I saw the error of my ways- and retirement is now becoming a bit stressful 

N


----------



## Barnbikes (Jun 2, 2017)

Growing up I had a neighbor who built a 6" train. The engine was a dummy and the coal car that he sat on was the drive unit. I believe it was a cordless drill that was hooked up to a deep cell boat battery that was the drive source. As long as he took it slow everything worked great - if he went faster the pushed locomotive would jump the track and bind.

He is long dead now and I have no idea where any of his toys went. I miss watching him do his wood carving.


----------



## goldstar31 (Jun 3, 2017)

I recall the local children playing with electric scooters near my villa in Menorca. I see that something similar is now being sold for UK children.

Probably expensive having to scrap most of the stuff to get it on the rails.


----------



## Kerrin Galvin (Jun 3, 2017)

Hi Jc,
 I built a battery powered 5" Toby Tram about 15 years ago. It's 24 volt with a wheelchair motor in it, I have it geared so flat out it runs at 12 -13 km/hr. It will happily pull me plus one other adult and a kid or two no problem. My trolley is only 1200 long so everybody has to get along!
I can play for 4 to 6 hours depending on the load & track it's been used on. 

Cheers Kerrin


----------



## JCSteam (Jun 3, 2017)

Thanks Kerrin and barnbikes, 

I have heard of using a drill motor, though I think this again would have to be mounted either via the axle, and a 100tooth spur gear, or mounted via a crank axle, maybe a grinder motor, and use the bevel gears to turn the drive 90°, combined with some reduction gears, or sprocket and bike chain? I know I could buy the maxitrak chassis for around £600, but that's a bit much!

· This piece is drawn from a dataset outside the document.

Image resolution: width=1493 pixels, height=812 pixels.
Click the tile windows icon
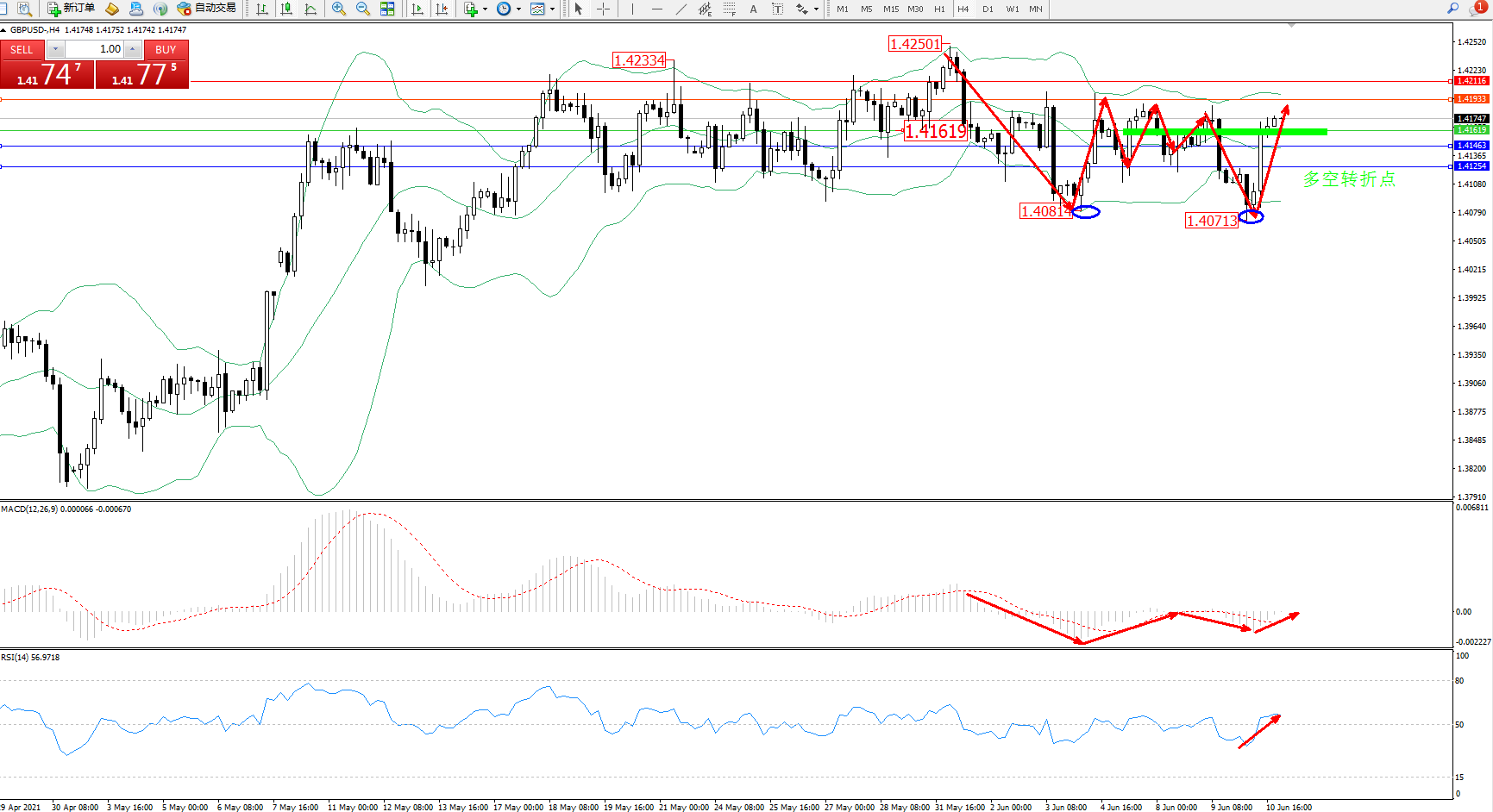coord(387,9)
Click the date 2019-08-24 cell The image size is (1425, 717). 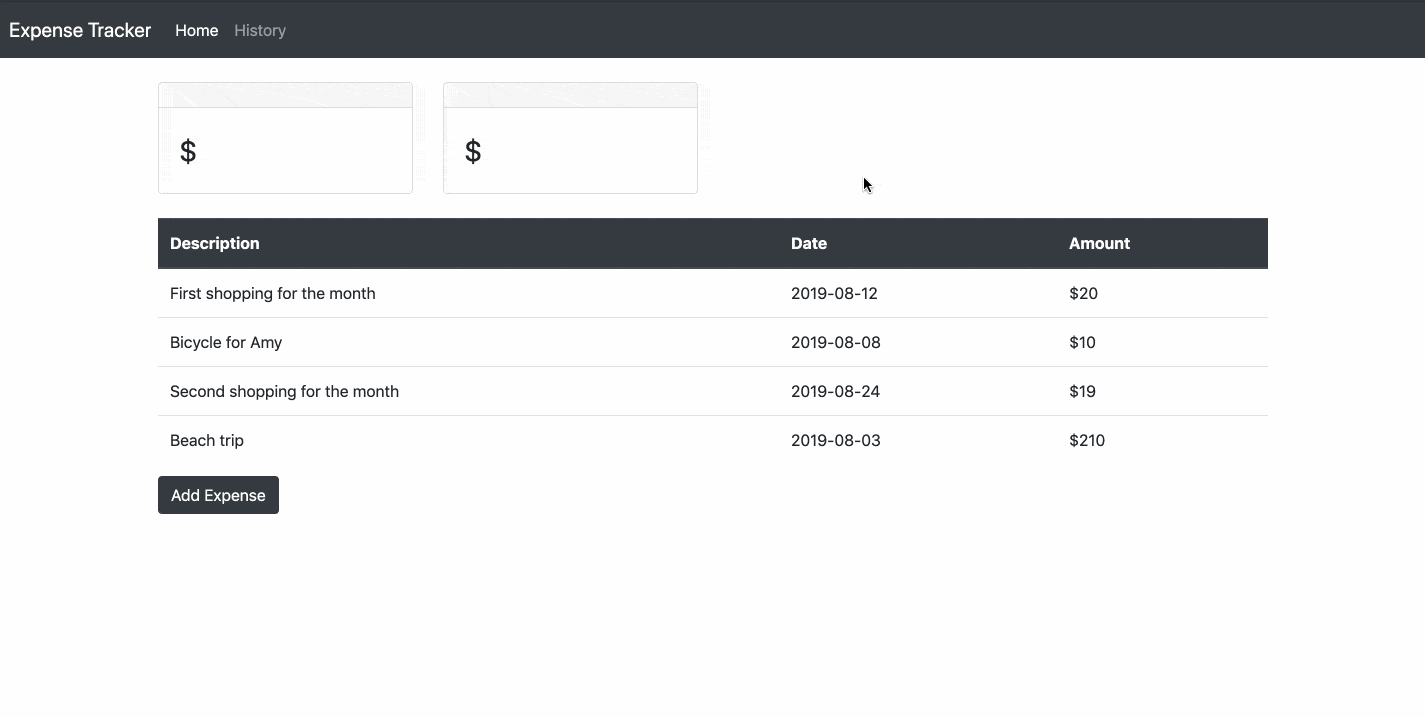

Kerrin how thick are the chassis frames and the cross members, im thinking they may need to be around 3mm with a centre stay and one front and back for the buffer beam, made from 8mm mild steel???

Mobility motors are another option heavy duty and built to run 24V


----------



## Kerrin Galvin (Jun 3, 2017)

Hi JC,
 The frames are 3 mm. Basically a rectangular box. I deveated from the plans as the original was 12volt with a car air con motor, if memory serves, hung between the frames. 
I have mounted the motor vertically in the middle so I could get a battery each side....there was just enough room, I used 2 lengths of 50x50 angle across the frames,  & built up from there to mount the motor & gear box. The gear box is a 4" angle grinder head. The motor runs 5000 rpm, the gear box has 4 to 1 reduction, & allows you to get a 90 degree change in a very compact area, from there a 2 to 1 to the axel, then a another chain to the other. The drive between the axel is such that the bottom length of chain is tight when running forward, helps lift it up to give you a bit more clearance if running on ground level track.
I have some photos somewhere of him in bits if you are interested. On a cost bases the batteries I used are marine, I figured that they take a pounding so with the fiberglass matts in them would help, & deep cycle were just that much more expensive again! The controller, I upgraded it last year, should have done so years ago, to a 4QD DNO 5. I recommend that you buy a decent controller from the outset, the original I used worked fine but didn't have regen braking, & as I had quite a few young people driving, & plenty of adults, having to explain that every time & them forgetting could lead to issues!

Cheers Kerrin


----------



## JCSteam (Jun 3, 2017)

Yes if be interested in seeing some pics, especially the drive chain setup. As for chain slack, could a roller bearing be used to guide the chain and stop it from sagging below the frame bottom half, made from acetate or something similar, fitted with ball bearings, it shouldn't effect the drive train with too much friction.


----------



## Cogsy (Jun 4, 2017)

JCSteam said:


> As for chain slack, could a roller bearing be used to guide the chain and stop it from sagging below the frame bottom half, made from acetate or something similar, fitted with ball bearings, it shouldn't effect the drive train with too much friction.


 
In the past I used skateboard wheels for just this purpose. Just machine a groove around the OD for the chain to run in and mount them up using their existing bearings on an 8mm shaft. Simple and very cheap.


----------



## Kerrin Galvin (Jun 4, 2017)

Hi JC,
 Heres a couple of photos of Toby. In the general view ou can see the "smoke" for the smoke generator coming out the funnel, works ptretty good inside & ok outside when stationary provided the wind isnt blowing too strong!

Cogsy,
A friend built an electric about the same time & tried a simallar idea, but i think it was with a sliding pad for the chain, he cant of had it right as he reckoned it used up to much power, the wheel idea would probable work better but only having 11 tooth sprockets these not a lot of room!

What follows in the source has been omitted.